— Text to read —
# Dash Motor Sports



## wheelszk (Jul 8, 2006)

To Dan, at dash motor sports, just received my order of Cheetahs
AWESOME. Keep up the good work :thumbsup:


----------



## lenny (Feb 29, 2000)

wheelszk said:


> To Dan, at dash motor sports, just received my order of Cheetahs
> AWESOME. Keep up the good work :thumbsup:


 I'm glad you like them! I 'sat on the fence' with that car for a year wondering if I should do it or not. It came out really nice! I'll have to do the AFX version of it next!

Thank you for your business!

Dan


----------



## sethndaddy (Dec 4, 2004)

speaking of cool cars Dan, I just preordered and paid for 10 Lead sleds, any pictures yet? and when are they expected in.
thanks


----------



## lenny (Feb 29, 2000)

sethndaddy said:


> speaking of cool cars Dan, I just preordered and paid for 10 Lead sleds, any pictures yet? and when are they expected in.
> thanks


 I'm hoping to have them by the end of the month or the first week in September. The Galaxy will be around mid-September and the Henry J's early October. Later this year will see the IMSA Camaro, Cheetah Roadster and the Pantera for the AFX and the Badman and Ghia for the T-Jet. It's possible we could get to the Mako Shark convertible and McLaren for AFX this year also. Some of these might be pushed slightly into the next year but not very far. 

T-Jet cars for early next year include a 1970 Olds 442, 69 Road Runner, 65 GTO, Cobra 427, Concept Camaro and Concept Challenger.

Dan


----------



## noddaz (Aug 6, 1999)

*Oh boy oh boy!!*



lenny said:


> *SNIP*
> T-Jet cars for early next year include a 1970 Olds 442, 69 Road Runner, 65 GTO, Cobra 427, Concept Camaro and Concept Challenger.

— Data taken from a collection —

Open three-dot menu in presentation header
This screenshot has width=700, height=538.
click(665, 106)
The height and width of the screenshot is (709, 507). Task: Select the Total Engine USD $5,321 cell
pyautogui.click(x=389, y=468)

— Aim 1 —
In the Dash Motor Sports thread, when does Dan expect the Galaxy to come in?
— Aim 2 —
Carry on the Dash Motor Sports thread from the point where it stops.
The records are separate material and have nothing to do with the Dash Motor Sports thread.

— Reply 1 —
Around mid-September.

— Reply 2 —
> 
> Dan


I foresee my wallet taking another hit sometime in the future... :lol: 
Thanks for making these toys available...


----------



## AfxToo (Aug 29, 2003)

You're an evil man, Dan. Just when I thought I had this habit under control...

AFX size, oh yeah, let's see what you got.


----------



## RUSSELL ZACHRY (Aug 4, 1999)

Hi Dan,
sorry to bother you , but can you emaim me so that I can ask a question ?
thanks,Russell
[email protected]


----------



## lenny (Feb 29, 2000)

RUSSELL ZACHRY said:


> Hi Dan,
> sorry to bother you , but can you emaim me so that I can ask a question ?
> thanks,Russell
> [email protected]


 YGM..


----------



## mopar78 (Sep 23, 2004)

Dan,

When will the lead sleds be posted on your web site so i can see what colors i want to order? Any chance that you might have a phone # where i could place that order?
my e-mail is [email protected]


----------



## lenny (Feb 29, 2000)

mopar78 said:


> Dan,
> 
> When will the lead sleds be posted on your web site so i can see what colors i want to order? Any chance that you might have a phone # where i could place that order?
> my e-mail is [email protected]


 The Lead Sleds are available for preorder now, pics will be posted as they are available. We should have these in house ready to ship in less than 2 weeks. We don't take phone orders, sorry.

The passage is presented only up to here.